6. Kane & She Was Abel (8) – Proving racial diversity can work, even in sports mainly for Canadians, which are inherently racist. By the way, there is a new alcoholic beverage in Canada, and one of its ingredients, in big huge print, is kaffir limes. The word kaffir comes from Arabic, and essentially means non-Muslim, and was used to describe the Africans taken from their homeland as part of the Indian Ocean slave trade (which absolutely dwarfed the Africa-North America slave trade), the word is considered highly derogatory now and is worse than the word that shall not be spoken in the U.S. Ah, those Canadians, such a racist bunch. Now, the most liberal of Canadians will stand up and say “wait, how could we know that, it wasn’t intentional!” yet would be the first person to scream bloody murder if the Japanese came out with a sake infused with n!gger lemons.
Makrut limes. That is what the non-racist world calls them, Canada. Also, I CANNOT wait to try this new beverage, looks delightful.
7. Hatrick Swayze (9) – I expect this team to move up. Just as Anzoolander is an outlier in points versus shots on the high end, this team is an outlier on the low end (if you don’t think they are correlated, look at our stats this year, and historically. For this year, 4 of top 6 are identical in both categories). This team has to come around some time, or Todd has to do something out of panic. Either way, I am excited to watch.
8. Pistol’s Hellcats (5) – Lost to one of the worst teams in the league. Never beats a good team, barely scores any points each week. Lots of things wrong with this team, but don’t tell Pete that, let him go with that wild imagination he developed playing by himself as an only child who was short.
9. Jesse Loves Paymon (7) – Nobody has done less with more, and made more less. Well done.
10. Kanucks (11) – Can’t tell if Dave is less active because he is more busy or actually realizes his team isn’t that bad. Who am I kidding, he has ugly t-shirts to make, pictures of food to post on facebook, and terrible blog posts about competitive exercising (which is for people who are bad at sports) to publish.

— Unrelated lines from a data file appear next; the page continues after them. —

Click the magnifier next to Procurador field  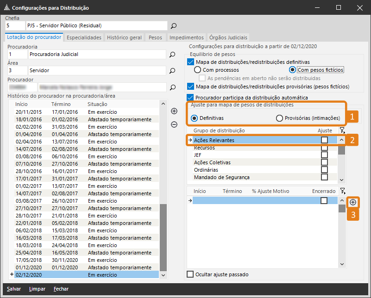[172, 87]
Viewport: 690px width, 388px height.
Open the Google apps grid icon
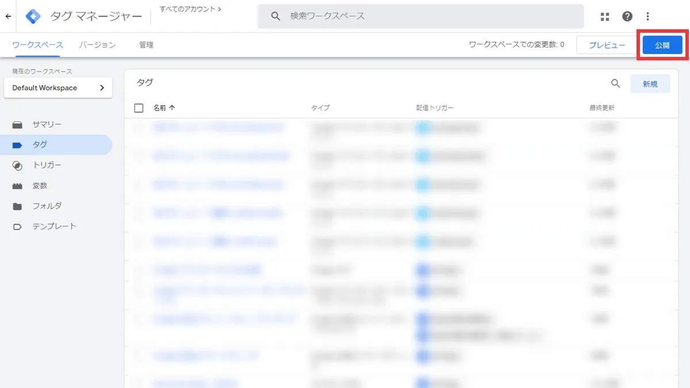click(x=604, y=16)
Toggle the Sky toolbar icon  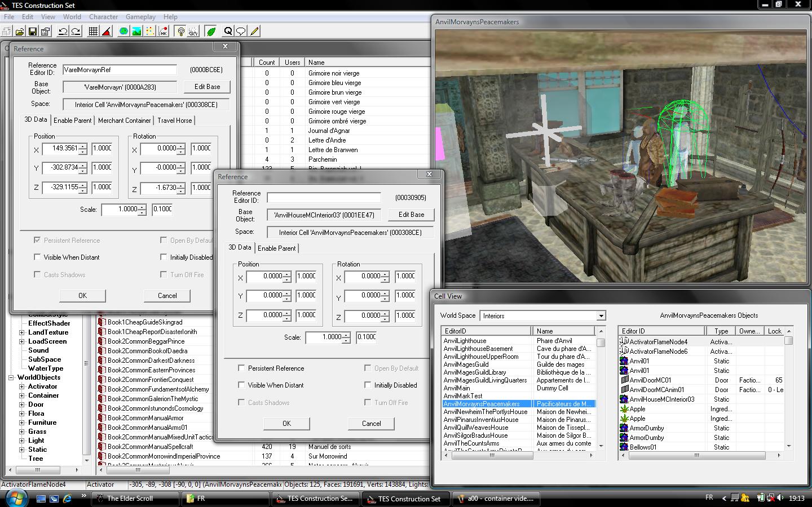coord(193,32)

11. Everett Silvertips (10) – By the end of this season, I expect this team to have touched every second rate goalie in the league in some form or fashion. Just change your team name to Charlie Sheen and seek treatment for the fantasy hockey AIDs you have.
12. Me So Vyborny (14) – 2nd in the league in points last week, starting to get healthy, spends zero time on the league, doesn’t do any trades, looking for a new job, moving cities, probably finish last.
13. Connor McSaviors (12) – It is no fun to bash this team, because GM Ryan Zupan inherited this train wreck. Oh who am I kidding, stop building your team out of players on the teams in northwestern Canada, they are all fucking toxic. You suck Zooperpylon.
14. ChingChong BingBongs (13) – Home is where the heart is. You are better off watching this video, which I will have on repeat on my TV all Christmas holiday, then spending anymore time thinking about this team.
Thank you all. And thank you Ron Swanson. JM.